Professional arborist Scott Robinson is licensed to use the insecticide that kills hemlock adelgide. He was seen here inoculating hemlock on Sporting Island. (Fleece McGregor / CBC)
Kovacs’ parents, Hungarian immigrants and Holocaust survivors, bought the land in 1972. “Owning land was important,” he said.
Kovacs built the villa, which is surrounded by hemlock, and it is there that his family has a special connection to what he calls a “beautiful, majestic tree.”
“This land has just become our family place, although my parents did not have the opportunity to experience it, they would be very, very proud of what this place has become,” he said.
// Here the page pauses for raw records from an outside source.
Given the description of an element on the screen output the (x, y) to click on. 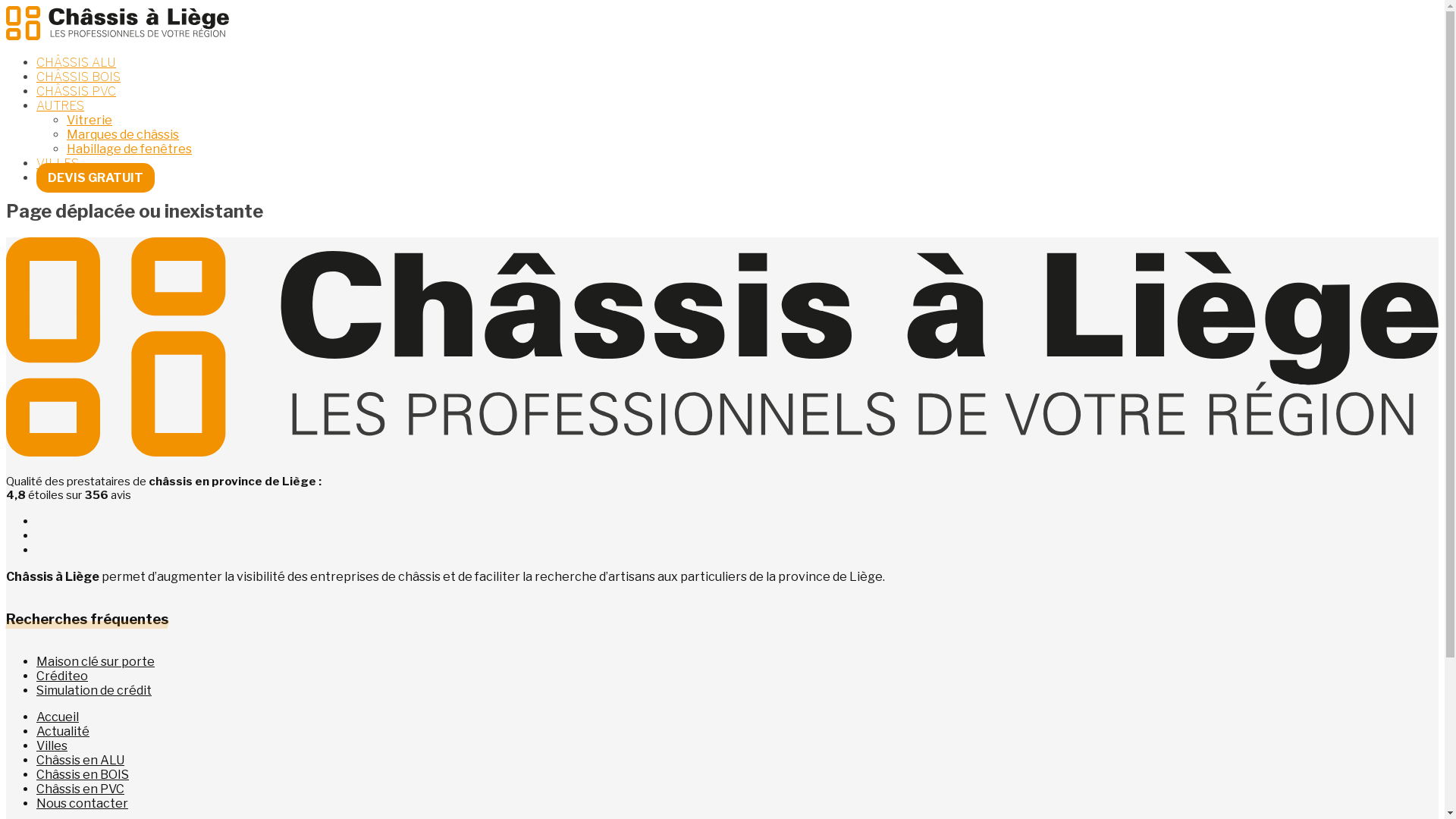
AUTRES Element type: text (60, 105)
Vitrerie Element type: text (89, 119)
DEVIS GRATUIT Element type: text (95, 177)
Villes Element type: text (51, 745)
Accueil Element type: text (57, 716)
Nous contacter Element type: text (82, 803)
VILLES Element type: text (57, 163)
Given the description of an element on the screen output the (x, y) to click on. 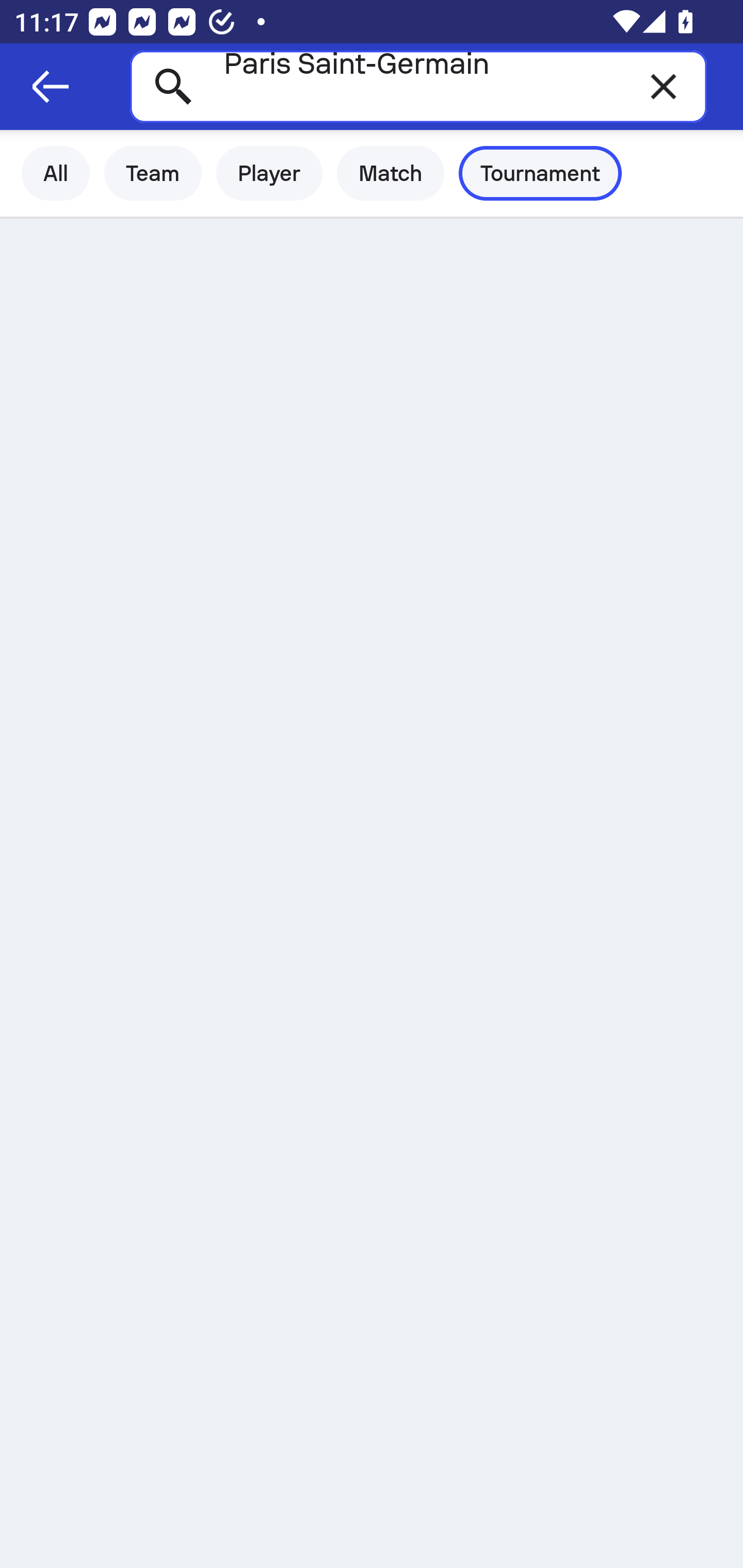
Navigate up (50, 86)
Paris Saint-Germain
 (418, 86)
Clear text (663, 86)
All (55, 172)
Team (152, 172)
Player (268, 172)
Match (390, 172)
Tournament (540, 172)
Given the description of an element on the screen output the (x, y) to click on. 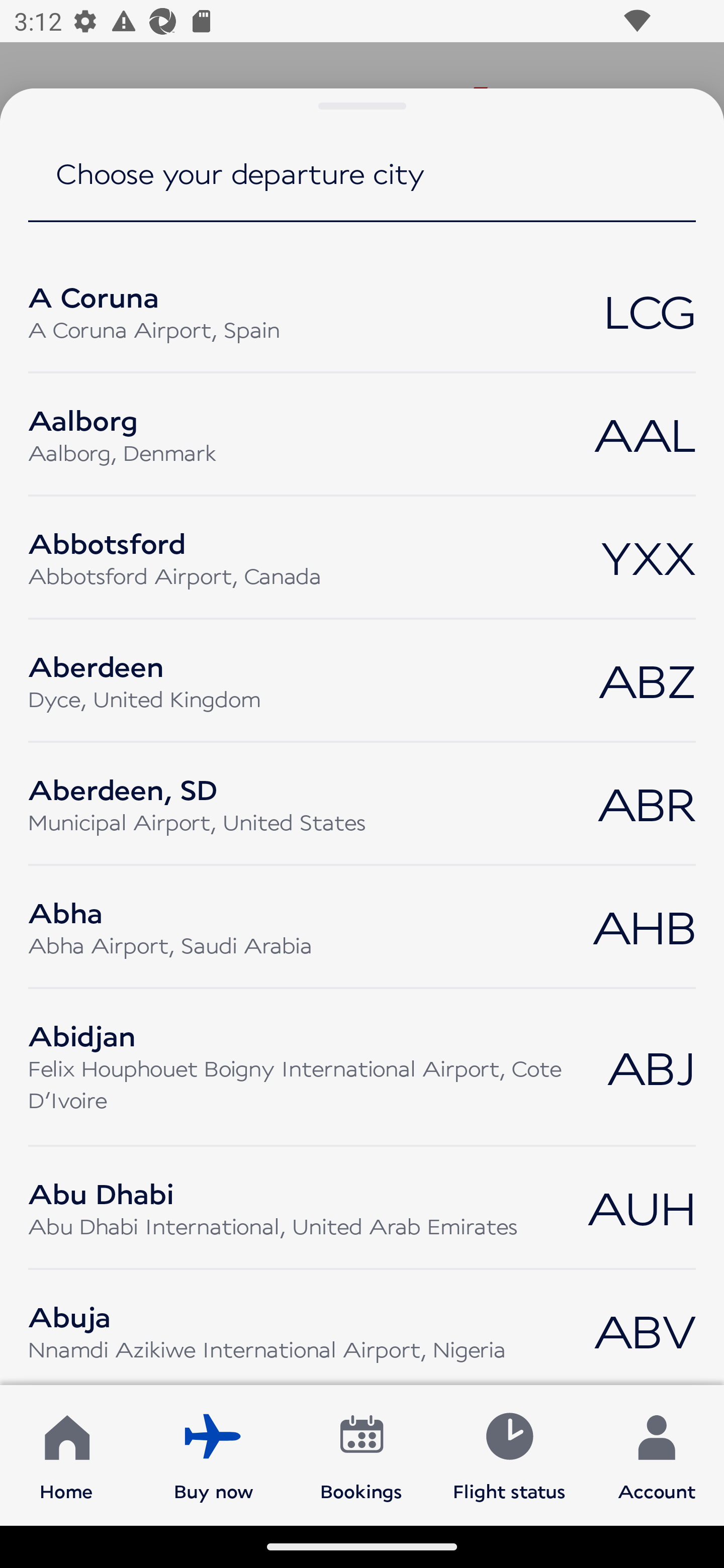
Choose your departure city (361, 186)
A Coruna A Coruna Airport, Spain LCG (361, 310)
Aalborg Aalborg, Denmark AAL (361, 434)
Abbotsford Abbotsford Airport, Canada YXX (361, 556)
Aberdeen Dyce, United Kingdom ABZ (361, 680)
Aberdeen, SD Municipal Airport, United States ABR (361, 803)
Abha Abha Airport, Saudi Arabia AHB (361, 926)
Home (66, 1454)
Bookings (361, 1454)
Flight status (509, 1454)
Account (657, 1454)
Given the description of an element on the screen output the (x, y) to click on. 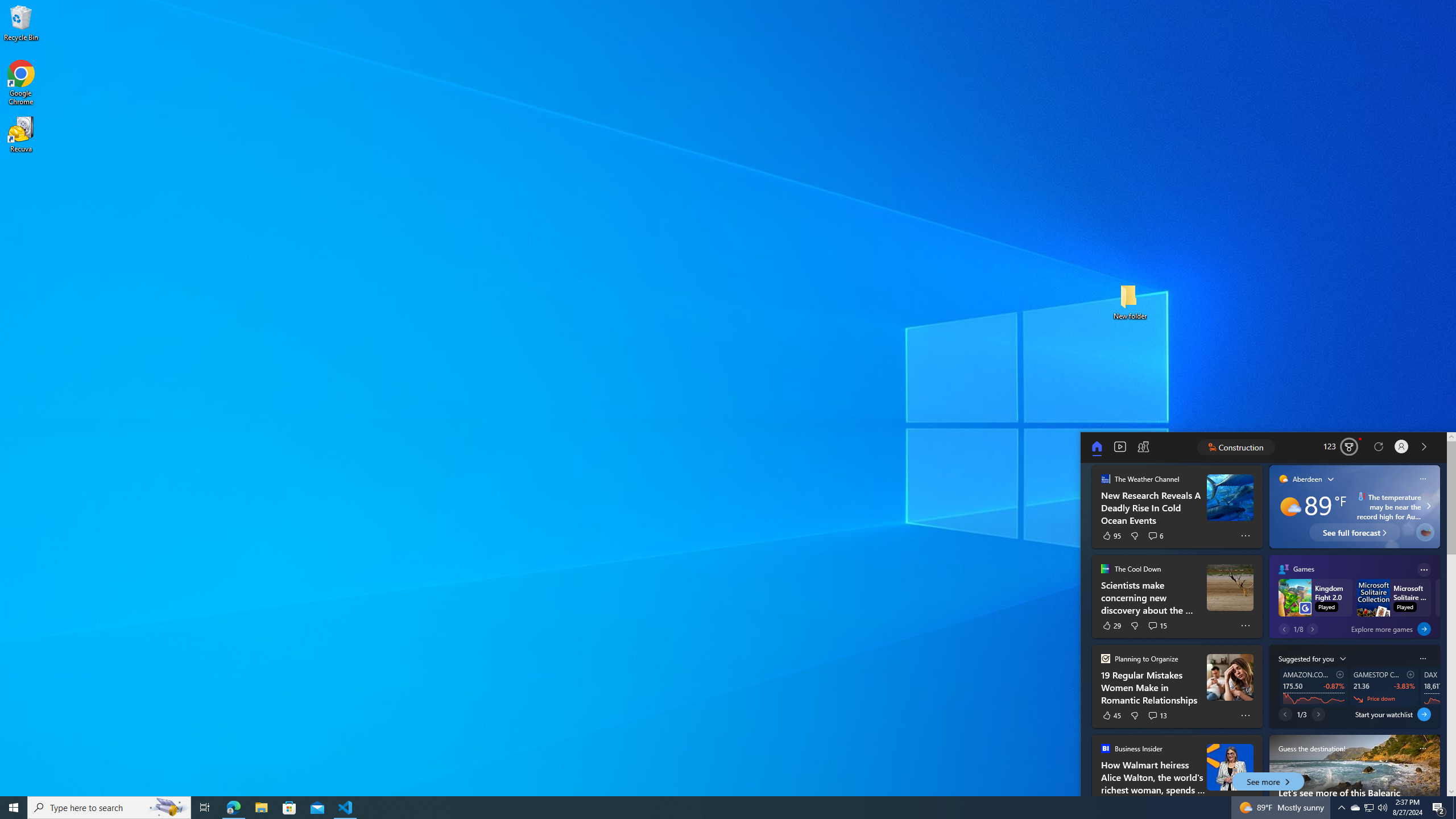
Plant a real tree (1425, 532)
Previous page (1285, 714)
Next game (1312, 628)
Play games (1142, 446)
News and Interests (1296, 446)
See full forecast (1354, 532)
Previous game (1284, 628)
See 15 comments (1158, 625)
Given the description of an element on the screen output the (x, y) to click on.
When the hemlock woolly adelgide revealed its presence around its villa, “it was a devastating feeling,” he said.
“Your efforts matter”
Robinson inoculated Kovacs’ trees in hopes of fighting the pest – and mentioned that there was a threat to an old growth stand in Sporting Lake. Robinson failed to attract the attention of the provincial government and asked Kovacs if he would donate a liter of insecticide to Robinson’s previous independent cause.
Blacksmith called him a few weeks later with a promise to try to save the entire Sporting Lake grandstand.
“It’s finally in the right ears,” Robinson said.
Kovacs began gathering like-minded volunteers, ending a major effort in October on Sporting Lake.
“You have to fight for things that are important,” Kovacs said.
Forest ecologist Donna Crossland is one of Nova Scotia’s leading experts on hemlock adelgide and one of the volunteers who helped inoculate the stand on Sporting Island. (Fleece McGregor / CBC)
Kovacs and the other volunteers eventually inoculated more than 2,000 hemlock. This is not a long-term solution, but the volunteers hope it can bridge the gap while there are more tools in the arsenal against adelgid.
“It was an example that people can come together and your efforts matter,” Kovacs said. “At a time when there is so much negativity in the world and so much suffering, getting people together to do something incredibly good was magic.